◆ **WHAT YOU NEED TO DO**
Which of the lines below contain the string "agent"? Pull each one out of the data.

◆ **RECORDS SHOWN**

::::

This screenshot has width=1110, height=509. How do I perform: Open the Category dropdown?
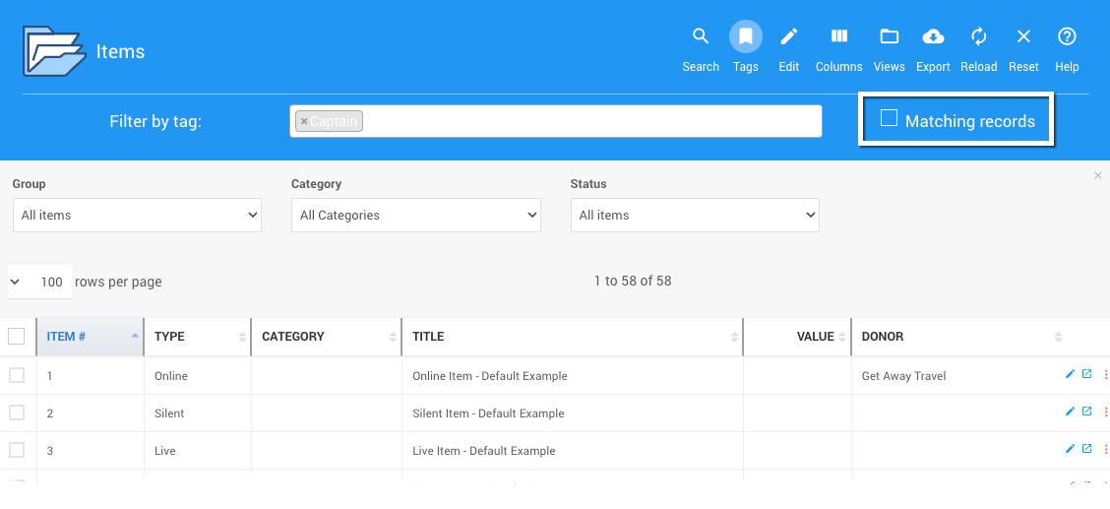[415, 216]
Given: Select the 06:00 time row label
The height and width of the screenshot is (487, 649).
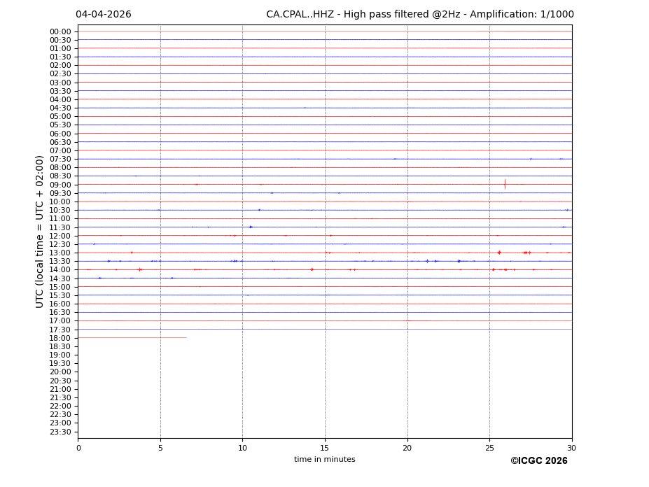Looking at the screenshot, I should pos(60,134).
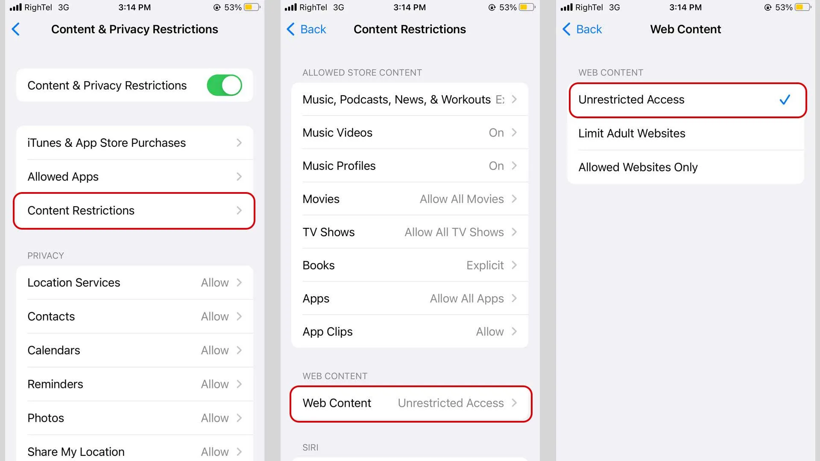The height and width of the screenshot is (461, 820).
Task: Open Movies rating setting
Action: (410, 199)
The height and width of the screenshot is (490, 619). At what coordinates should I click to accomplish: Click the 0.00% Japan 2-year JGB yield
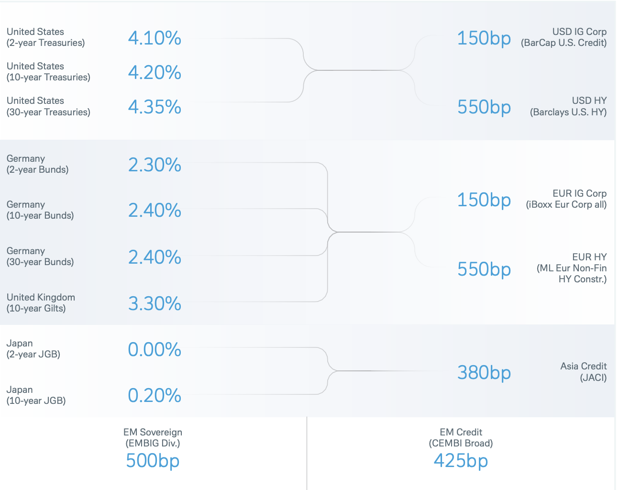tap(155, 350)
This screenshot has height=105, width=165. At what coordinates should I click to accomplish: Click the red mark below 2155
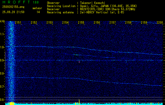pos(79,62)
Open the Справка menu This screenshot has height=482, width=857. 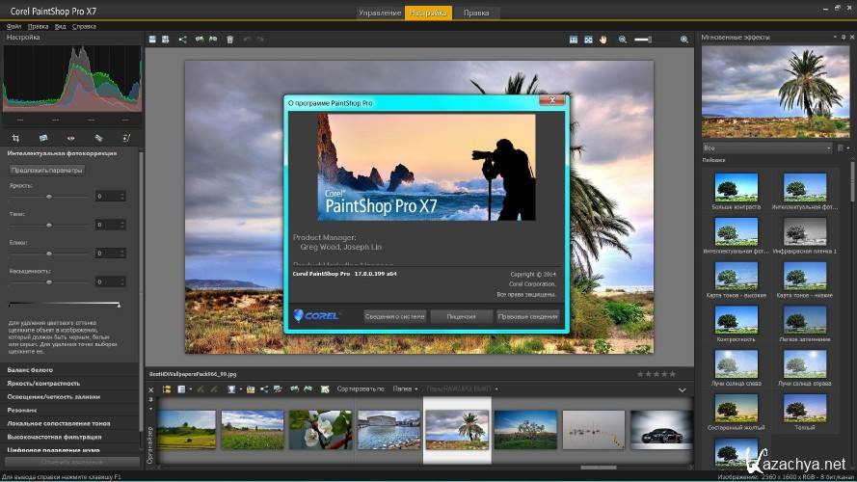84,26
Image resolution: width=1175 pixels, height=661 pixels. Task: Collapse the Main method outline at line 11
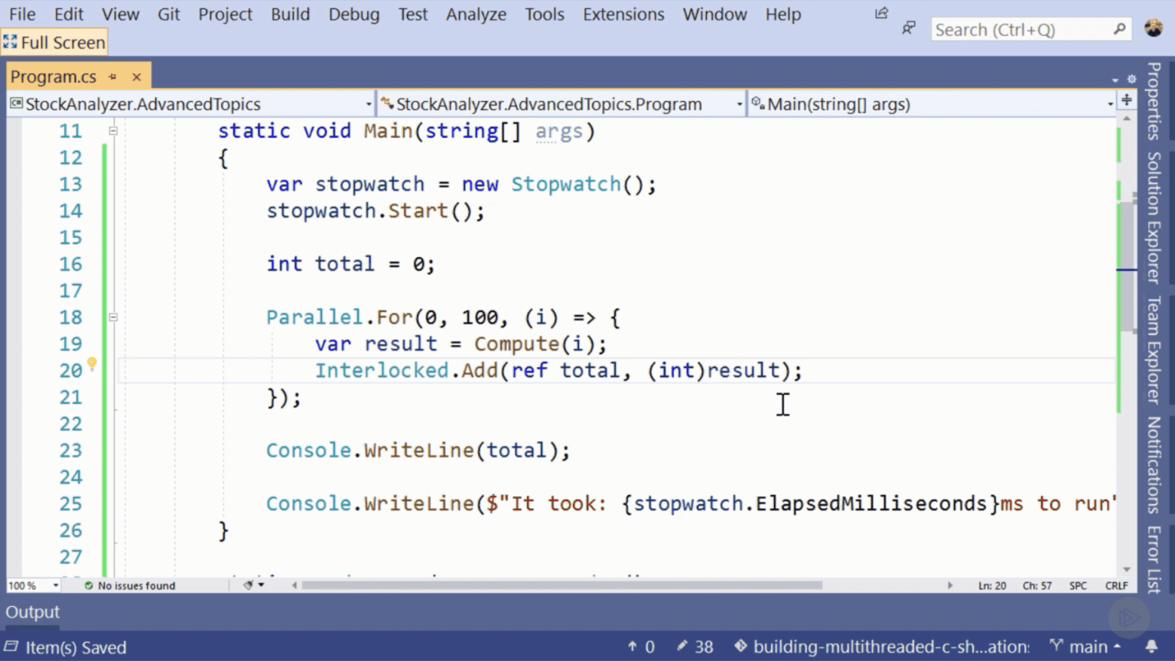[113, 131]
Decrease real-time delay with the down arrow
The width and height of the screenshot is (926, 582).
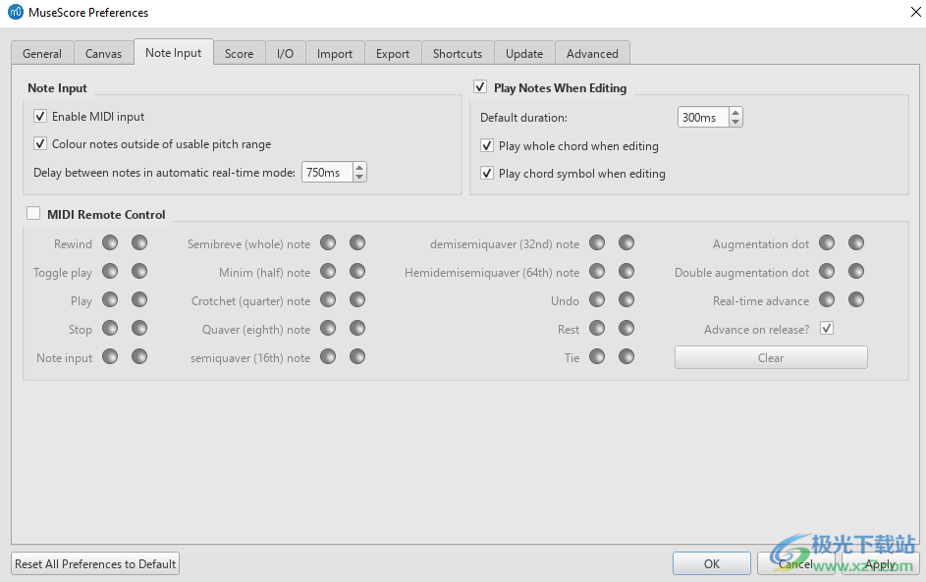(x=359, y=178)
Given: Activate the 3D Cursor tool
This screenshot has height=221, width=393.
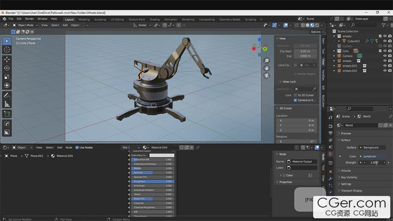Looking at the screenshot, I should 7,50.
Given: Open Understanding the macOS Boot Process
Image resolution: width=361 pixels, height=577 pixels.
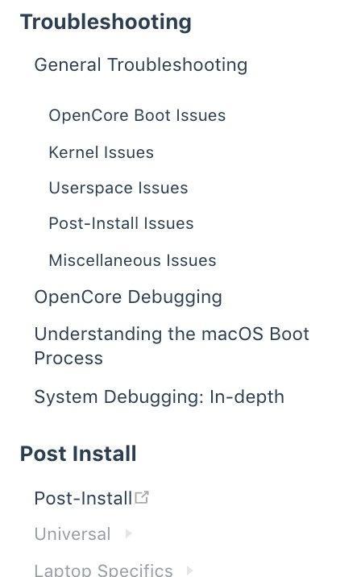Looking at the screenshot, I should pyautogui.click(x=172, y=346).
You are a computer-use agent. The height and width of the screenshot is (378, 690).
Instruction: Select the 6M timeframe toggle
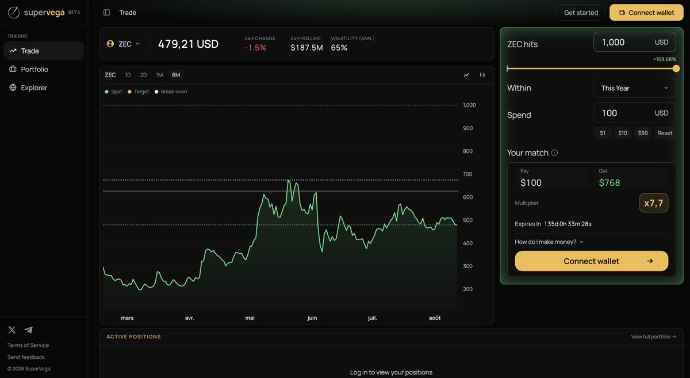click(176, 75)
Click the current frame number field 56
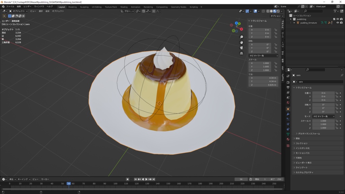345x194 pixels. (x=241, y=179)
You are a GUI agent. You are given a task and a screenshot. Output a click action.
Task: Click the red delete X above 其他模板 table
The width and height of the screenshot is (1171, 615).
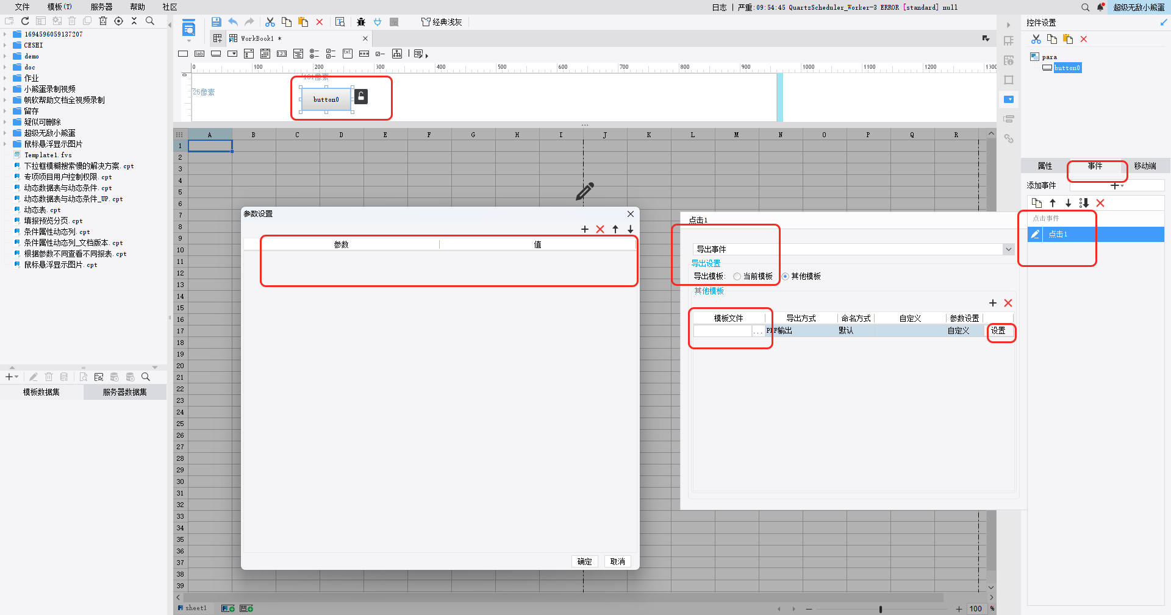[1008, 303]
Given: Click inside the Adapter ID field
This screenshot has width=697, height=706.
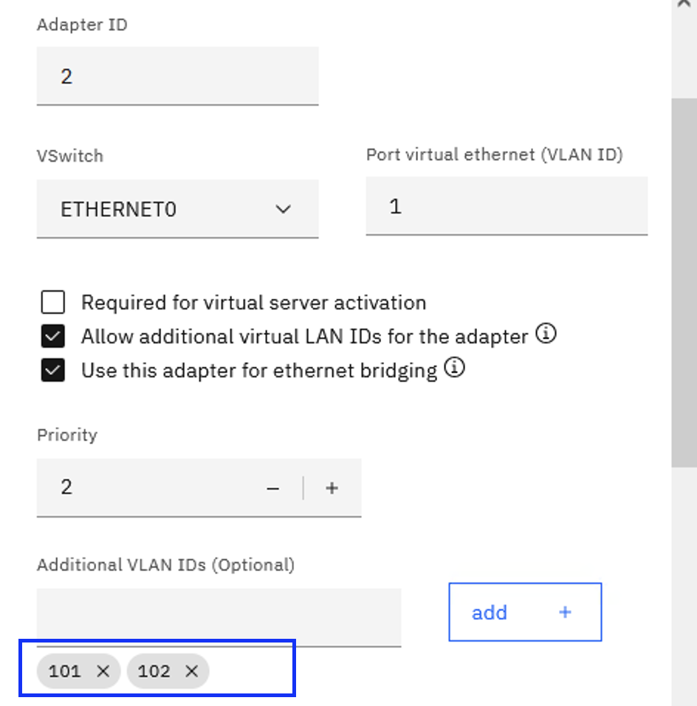Looking at the screenshot, I should coord(177,76).
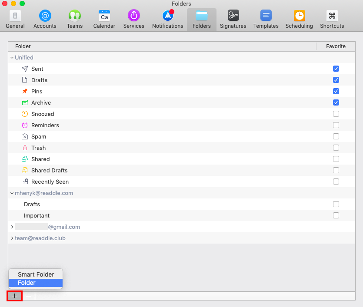Expand the team@readdle.club folder list
The image size is (363, 307).
click(12, 238)

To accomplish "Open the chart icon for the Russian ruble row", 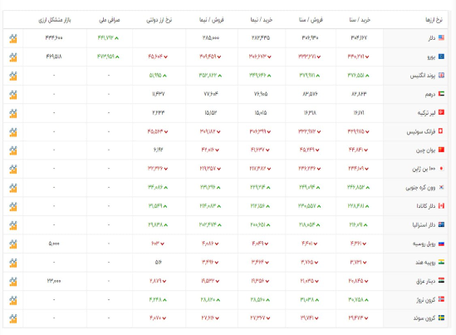I will 13,244.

::::

◆ **EXERCISE RESPONSE**
You are a computer-use agent. The height and width of the screenshot is (378, 690).
You are a GUI agent. You are given a task and a screenshot. Output a click action.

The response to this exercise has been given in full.